TrueNAS SCALE Nightly Development DocumentationThis content follows experimental early release software. Use the Product and Version selectors above to view content specific to a stable software release.
Creating ACME Certificates
2 minute read.Last Modified 2024-01-19 10:15 EST
TrueNAS SCALE allows users to automatically generate custom domain certificates using Let’s Encrypt.
- An email address for your TrueNAS SCALE Admin user.
- A custom domain that uses Cloudflare, AWS Route 53, or OVH.
- A DNS server that does not cache for your TrueNAS SCALE system.
Go to Credentials > Certificates and click ADD in the ACME DNS-Authenticators widget.
Enter the required fields depending on your provider, then click Save.
For Cloudflare, enter either your Cloudflare Email and API Key, or enter an API Token.

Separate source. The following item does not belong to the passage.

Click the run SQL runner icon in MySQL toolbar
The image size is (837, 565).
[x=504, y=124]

If you create an API Token, make sure to give the token the permission Zone.DNS:Edit as it’s required by certbot.
For Route53, enter your Access Key ID and Secret Access Key.

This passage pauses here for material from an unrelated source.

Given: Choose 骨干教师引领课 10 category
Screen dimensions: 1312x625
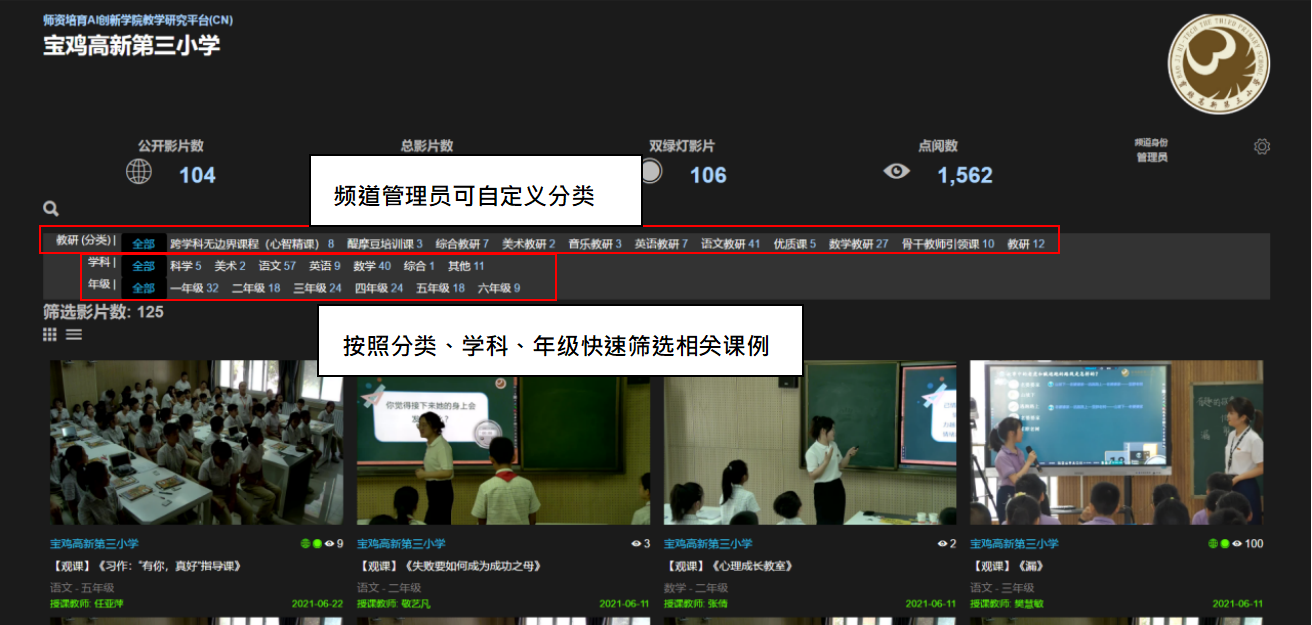Looking at the screenshot, I should pos(947,243).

For OVH, enter your OVH Application Key, OVH Application Secret, OVH Consumer Key, and OVH Endpoint.
Next, click ADD in the Certificate Signing Requests widget.

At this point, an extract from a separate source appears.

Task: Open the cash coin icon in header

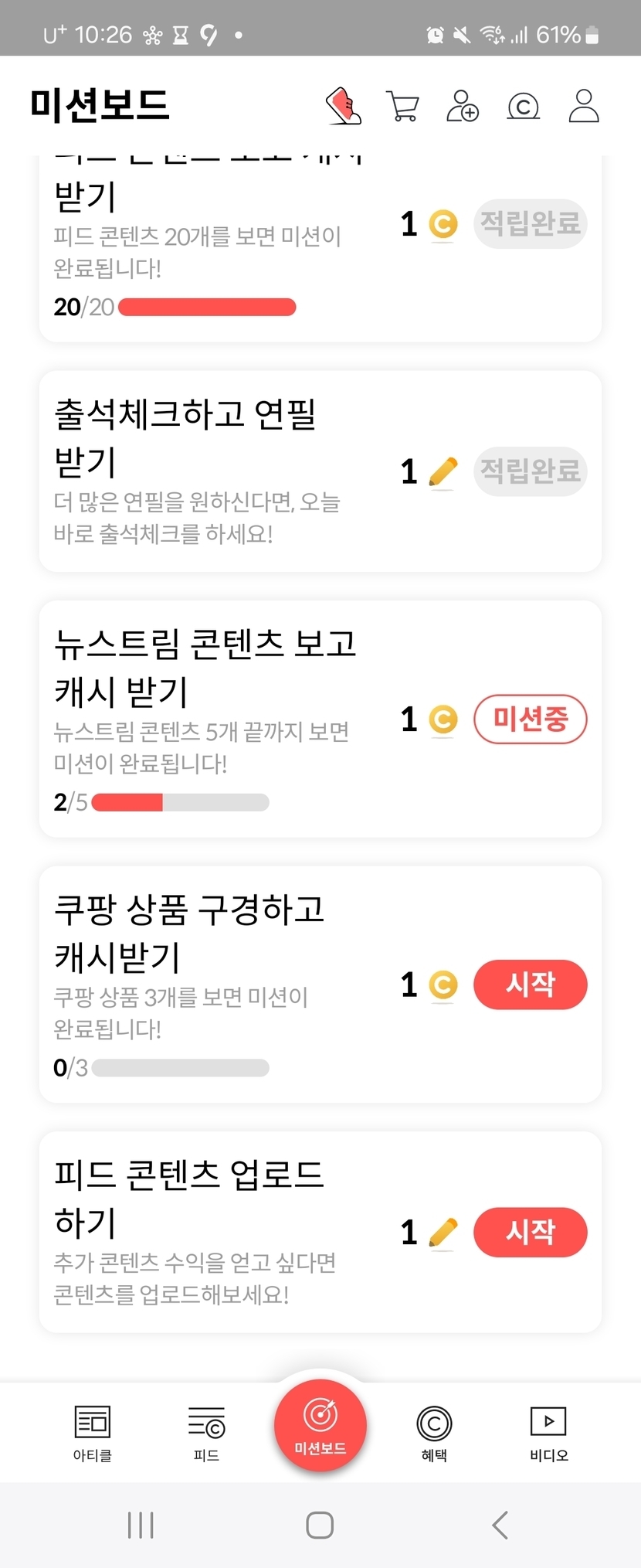Action: click(x=523, y=106)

You can use default settings except for the Common Name and Subject Alternate Names fields.
Enter your primary domain name in the Common Name field, then enter additional domains you wish to secure in the Subject Alternate Names field.
For example, if your primary domain is domain1.com, entering
www.domain1.com secures both addresses.
Click the icon next to the new CSR.
Fill out the ACME Certificate form. Under Domains, select the ACME DNS Authenticator you created for both domains, then click Save.
You can create testing and staging certificates for your domain.